The Aussie tracked gold prices and risk sentiment last week. Will the same themes move the comdoll this week?
Here are catalysts you can watch out for:
Lower-tier economic reports
Australia won’t be printing top-tier economic data, but you could watch out for lower-tier releases that could cause a wiggle or two for the comdoll.
The NAB business confidence report will be out on July 10 at 2:30 am GMT. Remember that it dropped from 11 to 6 in May while business conditions also eased from April’s historical highs. Analysts remain optimistic, as leading indicators remain at “solid” levels.
Next up are the Westpac consumer confidence sentiment and home loans releases scheduled one hour apart starting 1:30 am GMT on July 11. Melbourne Institute’s inflation expectations on July 12 at 2:00 am GMT is the last of the bunch, but that doesn’t mean the party will stop for the bulls and bears!
As you can see below, the Aussie took cues from gold prices and overall risk sentiment.

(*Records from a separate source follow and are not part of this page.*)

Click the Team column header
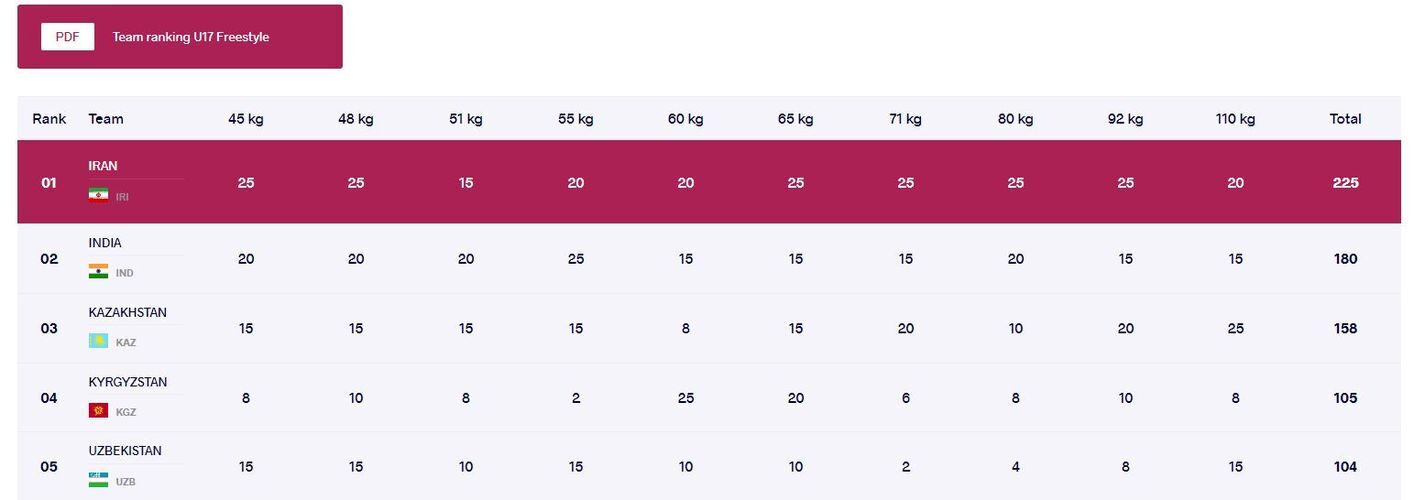Screen dimensions: 1414x500 (x=106, y=119)
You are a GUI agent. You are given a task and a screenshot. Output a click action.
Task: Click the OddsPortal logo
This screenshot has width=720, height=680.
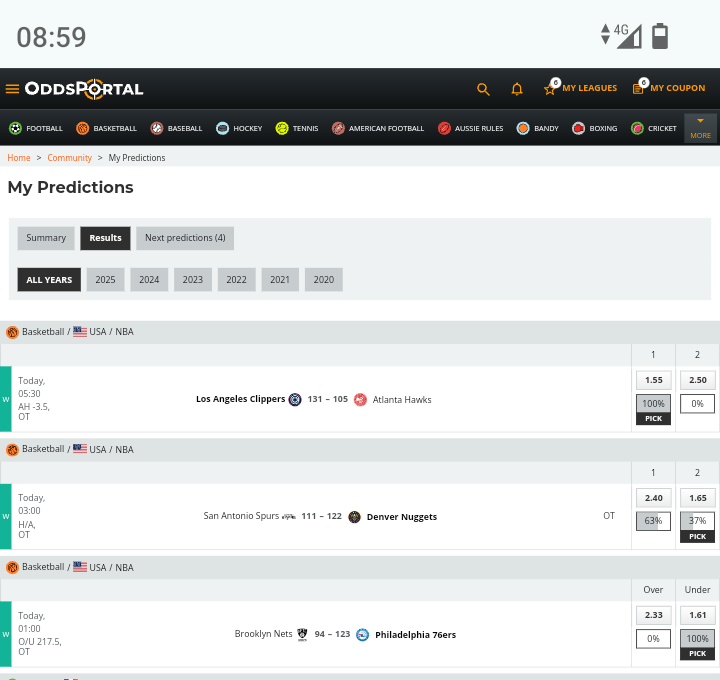tap(84, 89)
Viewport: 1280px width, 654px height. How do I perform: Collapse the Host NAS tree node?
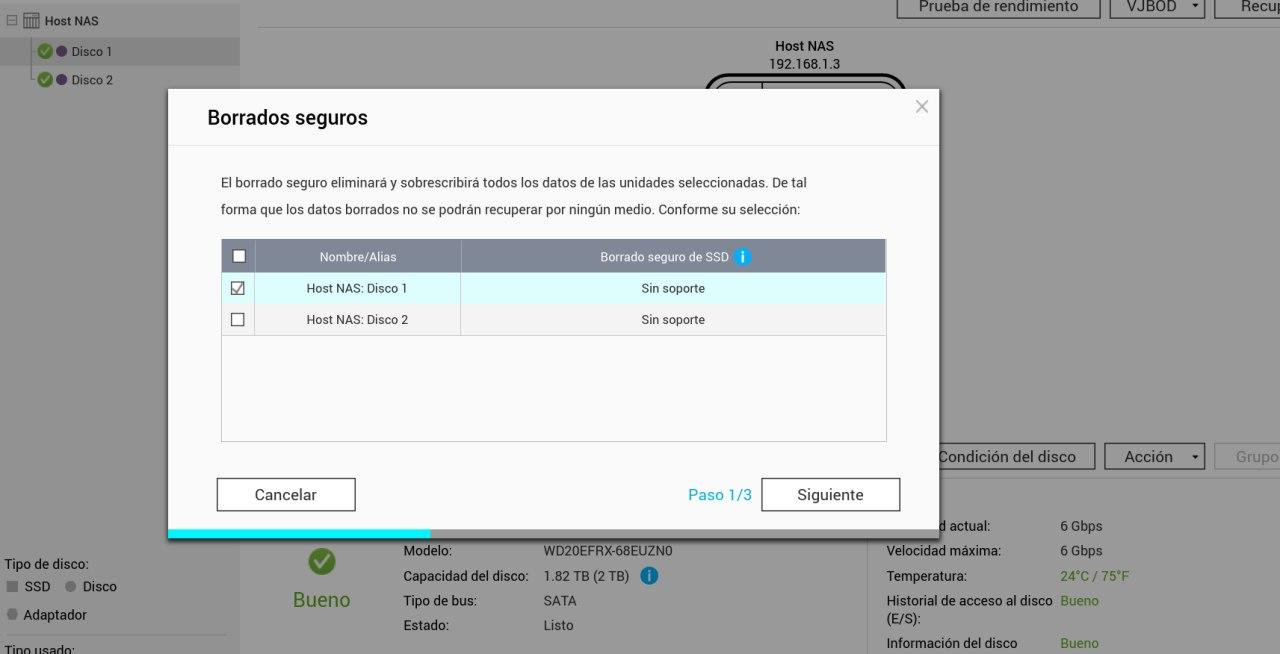click(x=12, y=20)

Now that we’ve started another trading quarter and the U.S. has finally pulled the trigger on its first batch of additional tariffs on Chinese goods, some investors and traders will make adjustments to their positions depending on what they think will happen next.
Will China’s retaliate enough to heat up the trade war? Will the U.S. go easier on its other trading partners? How will the trade war affect other asset prices?
Stay glued to the tube for market-related headlines!
Last Week’s Price Review
The Aussie is having yet another bad run since it’s currently mixed but a net loser for the week (as of 6:00 am GMT).
The week is not yet over and the Aussie’s losses against some of its peers are rather small, so there’s still a chance for the Aussie to improve its ranking. But if it fails to do so, then that would mean the fifth consecutive week of net losses for the Aussie.
Looking at the overlay of AUD pairs and gold above, it’s quite clear that AUD pairs were taking directional cues from gold prices again, taking a dive when gold prices slumped on Monday, and then charging higher when gold prices surged on Tuesday, before trading roughly sideways when gold also began to trade somewhat sideways starting on Wednesday.
As usual, risk sentiment also had an effect on the Aussie’s price action, such as when the Aussie climbed higher ahead of gold prices during Thursday’s London session, likely because of the risk-on vibes at the time.
Tuesday is also another example since the Aussie slipped during the U.S. session, even though gold prices continued to climb higher before eventually stalling. And that’s likely because risk aversion was the dominant sentiment at the time.
Trade-related jitters likely weighed down on the Aussie as well, thanks to news that Chinese courts banned Micron Technology’s (an American company) chip sales, which was interpreted by markets as a retaliatory measure against Trump’s tariffs.
As a side note, the RBA announced its latest monetary policy decision on Tuesday, but as marked on the chart above, the RBA statement appears to be a dud since the RBA didn’t really say anything new.
Well, there was actually something new in that the RBA no longer warned about a stronger Aussie like it used to, since the RBA omitted the following from its statement:
“An appreciating exchange rate would be expected to result in a slower pick-up in economic activity and inflation than currently forecast.”
Perhaps that omission attracted follow-through buyers, but it’s not really clear since gold began climbing higher around that time.